• ASSIGNMENT: Copy out every entry, keeping each character the same.

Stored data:
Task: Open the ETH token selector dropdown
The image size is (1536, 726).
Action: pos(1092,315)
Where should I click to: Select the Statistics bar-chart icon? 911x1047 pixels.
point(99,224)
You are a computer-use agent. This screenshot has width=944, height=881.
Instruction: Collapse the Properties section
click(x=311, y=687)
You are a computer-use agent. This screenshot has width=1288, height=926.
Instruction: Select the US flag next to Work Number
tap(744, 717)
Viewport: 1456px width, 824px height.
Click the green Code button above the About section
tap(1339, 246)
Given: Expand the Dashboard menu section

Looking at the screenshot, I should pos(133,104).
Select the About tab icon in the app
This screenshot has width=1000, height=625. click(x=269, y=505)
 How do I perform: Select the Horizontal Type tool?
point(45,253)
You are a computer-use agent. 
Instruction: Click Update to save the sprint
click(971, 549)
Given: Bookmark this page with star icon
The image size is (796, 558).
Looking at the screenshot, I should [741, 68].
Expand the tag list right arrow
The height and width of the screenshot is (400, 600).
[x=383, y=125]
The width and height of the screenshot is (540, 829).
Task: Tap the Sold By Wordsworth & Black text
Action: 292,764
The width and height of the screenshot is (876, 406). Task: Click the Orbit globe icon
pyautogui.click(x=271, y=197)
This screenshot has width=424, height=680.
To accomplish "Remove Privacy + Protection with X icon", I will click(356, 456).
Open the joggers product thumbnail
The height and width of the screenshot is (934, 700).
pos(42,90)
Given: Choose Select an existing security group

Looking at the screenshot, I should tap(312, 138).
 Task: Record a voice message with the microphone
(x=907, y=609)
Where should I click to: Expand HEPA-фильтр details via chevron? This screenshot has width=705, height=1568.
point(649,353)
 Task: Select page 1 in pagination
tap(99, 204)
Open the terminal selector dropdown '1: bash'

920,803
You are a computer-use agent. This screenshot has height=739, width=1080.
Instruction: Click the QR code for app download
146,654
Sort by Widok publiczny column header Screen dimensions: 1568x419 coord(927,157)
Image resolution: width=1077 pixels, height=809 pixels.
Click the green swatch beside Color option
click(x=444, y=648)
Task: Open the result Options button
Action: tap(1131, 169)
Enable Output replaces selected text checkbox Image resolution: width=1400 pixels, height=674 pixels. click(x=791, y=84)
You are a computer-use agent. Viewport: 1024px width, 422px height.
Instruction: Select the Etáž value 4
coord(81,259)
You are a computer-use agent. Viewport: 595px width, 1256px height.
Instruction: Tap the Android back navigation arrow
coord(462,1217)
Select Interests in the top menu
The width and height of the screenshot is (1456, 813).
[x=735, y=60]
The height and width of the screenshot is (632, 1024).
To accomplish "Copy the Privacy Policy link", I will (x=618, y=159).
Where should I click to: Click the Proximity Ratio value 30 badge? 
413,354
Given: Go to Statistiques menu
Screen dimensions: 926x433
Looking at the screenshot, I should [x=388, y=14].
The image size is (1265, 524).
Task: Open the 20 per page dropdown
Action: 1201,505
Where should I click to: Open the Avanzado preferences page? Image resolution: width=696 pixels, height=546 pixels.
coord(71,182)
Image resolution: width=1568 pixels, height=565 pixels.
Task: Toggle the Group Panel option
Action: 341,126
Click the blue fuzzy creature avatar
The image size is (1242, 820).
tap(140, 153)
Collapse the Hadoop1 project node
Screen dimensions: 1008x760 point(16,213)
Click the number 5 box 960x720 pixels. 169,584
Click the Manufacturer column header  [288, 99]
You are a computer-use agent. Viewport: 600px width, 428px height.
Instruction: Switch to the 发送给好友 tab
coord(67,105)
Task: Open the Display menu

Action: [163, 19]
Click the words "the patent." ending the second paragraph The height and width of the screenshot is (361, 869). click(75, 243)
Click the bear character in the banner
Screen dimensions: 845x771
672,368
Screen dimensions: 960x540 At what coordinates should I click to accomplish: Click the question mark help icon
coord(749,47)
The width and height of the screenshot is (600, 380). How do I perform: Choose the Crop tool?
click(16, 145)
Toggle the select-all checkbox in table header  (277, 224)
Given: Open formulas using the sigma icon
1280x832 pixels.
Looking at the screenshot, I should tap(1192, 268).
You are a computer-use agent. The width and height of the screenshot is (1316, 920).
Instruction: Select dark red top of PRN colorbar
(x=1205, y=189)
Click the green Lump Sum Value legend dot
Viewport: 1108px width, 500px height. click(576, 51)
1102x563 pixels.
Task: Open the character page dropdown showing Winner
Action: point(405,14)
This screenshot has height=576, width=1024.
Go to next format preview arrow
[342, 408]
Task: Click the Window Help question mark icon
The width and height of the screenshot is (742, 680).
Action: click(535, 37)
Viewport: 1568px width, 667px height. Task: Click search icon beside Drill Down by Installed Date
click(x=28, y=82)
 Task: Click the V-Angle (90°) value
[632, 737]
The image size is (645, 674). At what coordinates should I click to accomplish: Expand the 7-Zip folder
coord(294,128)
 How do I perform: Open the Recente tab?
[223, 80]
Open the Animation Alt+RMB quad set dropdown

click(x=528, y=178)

• ANSWER TO THIS EXERCISE:
Task: Open the ETH token selector dropdown
The image size is (1536, 726).
Action: pos(1092,315)
Where should I click to: Select the Statistics bar-chart icon? 911x1047 pixels.
point(99,224)
You are a computer-use agent. This screenshot has width=944, height=881.
Instruction: Collapse the Properties section
click(x=311, y=687)
You are a computer-use agent. This screenshot has width=1288, height=926.
Instruction: Select the US flag next to Work Number
tap(744, 717)
Viewport: 1456px width, 824px height.
Click the green Code button above the About section
tap(1339, 246)
Given: Expand the Dashboard menu section

Looking at the screenshot, I should pos(133,104).
Select the About tab icon in the app
This screenshot has width=1000, height=625. click(x=269, y=505)
 How do I perform: Select the Horizontal Type tool?
point(45,253)
You are a computer-use agent. 
Instruction: Click Update to save the sprint
click(971, 549)
Given: Bookmark this page with star icon
The image size is (796, 558).
Looking at the screenshot, I should [741, 68].
Expand the tag list right arrow
The height and width of the screenshot is (400, 600).
[x=383, y=125]
The width and height of the screenshot is (540, 829).
Task: Tap the Sold By Wordsworth & Black text
Action: 292,764
The width and height of the screenshot is (876, 406). Task: Click the Orbit globe icon
pyautogui.click(x=271, y=197)
This screenshot has width=424, height=680.
To accomplish "Remove Privacy + Protection with X icon", I will click(356, 456).
Open the joggers product thumbnail
The height and width of the screenshot is (934, 700).
pos(42,90)
Given: Choose Select an existing security group

Looking at the screenshot, I should tap(312, 138).
 Task: Record a voice message with the microphone
(x=907, y=609)
Where should I click to: Expand HEPA-фильтр details via chevron? This screenshot has width=705, height=1568.
point(649,353)
 Task: Select page 1 in pagination
tap(99, 204)
Open the terminal selector dropdown '1: bash'

920,803
You are a computer-use agent. This screenshot has height=739, width=1080.
Instruction: Click the QR code for app download
146,654
Sort by Widok publiczny column header Screen dimensions: 1568x419 coord(927,157)
Image resolution: width=1077 pixels, height=809 pixels.
Click the green swatch beside Color option
click(x=444, y=648)
Task: Open the result Options button
Action: tap(1131, 169)
Enable Output replaces selected text checkbox Image resolution: width=1400 pixels, height=674 pixels. click(x=791, y=84)
You are a computer-use agent. Viewport: 1024px width, 422px height.
Instruction: Select the Etáž value 4
coord(81,259)
You are a computer-use agent. Viewport: 595px width, 1256px height.
Instruction: Tap the Android back navigation arrow
coord(462,1217)
Select Interests in the top menu
The width and height of the screenshot is (1456, 813).
[x=735, y=60]
The height and width of the screenshot is (632, 1024).
To accomplish "Copy the Privacy Policy link", I will (x=618, y=159).
Where should I click to: Click the Proximity Ratio value 30 badge? 
413,354
Given: Go to Statistiques menu
Screen dimensions: 926x433
Looking at the screenshot, I should [x=388, y=14].
The image size is (1265, 524).
Task: Open the 20 per page dropdown
Action: 1201,505
Where should I click to: Open the Avanzado preferences page? Image resolution: width=696 pixels, height=546 pixels.
coord(71,182)
Image resolution: width=1568 pixels, height=565 pixels.
Task: Toggle the Group Panel option
Action: 341,126
Click the blue fuzzy creature avatar
The image size is (1242, 820).
tap(140, 153)
Collapse the Hadoop1 project node
Screen dimensions: 1008x760 point(16,213)
Click the number 5 box 960x720 pixels. 169,584
Click the Manufacturer column header  [288, 99]
You are a computer-use agent. Viewport: 600px width, 428px height.
Instruction: Switch to the 发送给好友 tab
coord(67,105)
Task: Open the Display menu

Action: [163, 19]
Click the words "the patent." ending the second paragraph The height and width of the screenshot is (361, 869). click(75, 243)
Click the bear character in the banner
Screen dimensions: 845x771
672,368
Screen dimensions: 960x540 At what coordinates should I click to accomplish: Click the question mark help icon
coord(749,47)
The width and height of the screenshot is (600, 380). How do I perform: Choose the Crop tool?
click(16, 145)
Toggle the select-all checkbox in table header  (277, 224)
Given: Open formulas using the sigma icon
1280x832 pixels.
Looking at the screenshot, I should tap(1192, 268).
You are a computer-use agent. The width and height of the screenshot is (1316, 920).
Instruction: Select dark red top of PRN colorbar
(x=1205, y=189)
Click the green Lump Sum Value legend dot
Viewport: 1108px width, 500px height. click(576, 51)
1102x563 pixels.
Task: Open the character page dropdown showing Winner
Action: point(405,14)
This screenshot has height=576, width=1024.
Go to next format preview arrow
[342, 408]
Task: Click the Window Help question mark icon
The width and height of the screenshot is (742, 680).
Action: click(535, 37)
Viewport: 1568px width, 667px height. Task: Click search icon beside Drill Down by Installed Date
click(x=28, y=82)
 Task: Click the V-Angle (90°) value
[632, 737]
The image size is (645, 674). At what coordinates should I click to accomplish: Expand the 7-Zip folder
coord(294,128)
 How do I perform: Open the Recente tab?
[223, 80]
Open the Animation Alt+RMB quad set dropdown

click(x=528, y=178)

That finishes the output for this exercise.